A Explosion of Sensuality ! July 12, 1998 6 out of 10 found this review helpful
This is the real reverse of the Cinderela story told at the Pretty Woman film with Julia Roberts... It is about a prostitute who find a homelless in the street and invite him to be her serious lover. For the ones who enjoys European Movies this is very French, very refined. Anouk Grinberg got the prize for best actress with this movie at the Berlin festival and here she makes a brillant interpretation of sex. END
all we need is love December 9, 2001 JIANSHE KONG (Providence, RI United States) 1 out of 6 found this review helpful
what a splendid achievement! this movie is about a prostitute who want to give love to all man, even freely. as she sayes:" there is no ugly man, if only you look the right way." everyone in this movies is in desperate need of love---it reveals the ultimate reality of human existence: its scarcity, its exigency.

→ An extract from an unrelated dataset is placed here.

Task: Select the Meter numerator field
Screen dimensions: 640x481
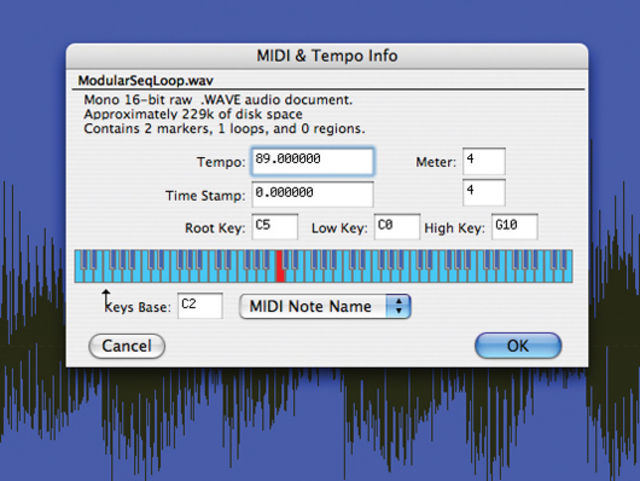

Weird...??? June 25, 2002 7 out of 18 found this review helpful
This movie is extremly weird, at first you think the atmosphere sound nice, it's very french, I like french movie, so it seem to be a good movie but after the prostitute Marie meet a strange man Jeannot, play by Gérard Larvin and she change his look everthing after doesn't made any sence. I'm used to weird french movie and I usualy like it but this time it's way too weird and it doesn't made any sence. Anouk Grinberg, Marie get on my nerve, I can't stand her tone of voice and she look weird with her short messy hair. Jeannot got also on my nerve, I can't stand him and Valeria Bruni Tedeschi I usualy like this actress and she pretty good in the roles she play but this time she also get on my nerve when she play Sarah with loving so much Jeannot, what they got all those women to love him so much??? But Valeria is much better then Anouk in this movie. Well to said it all this movie doesn't made much sence but if you like french weird movie you may like it, it's not great, it's not bad, it's just okay!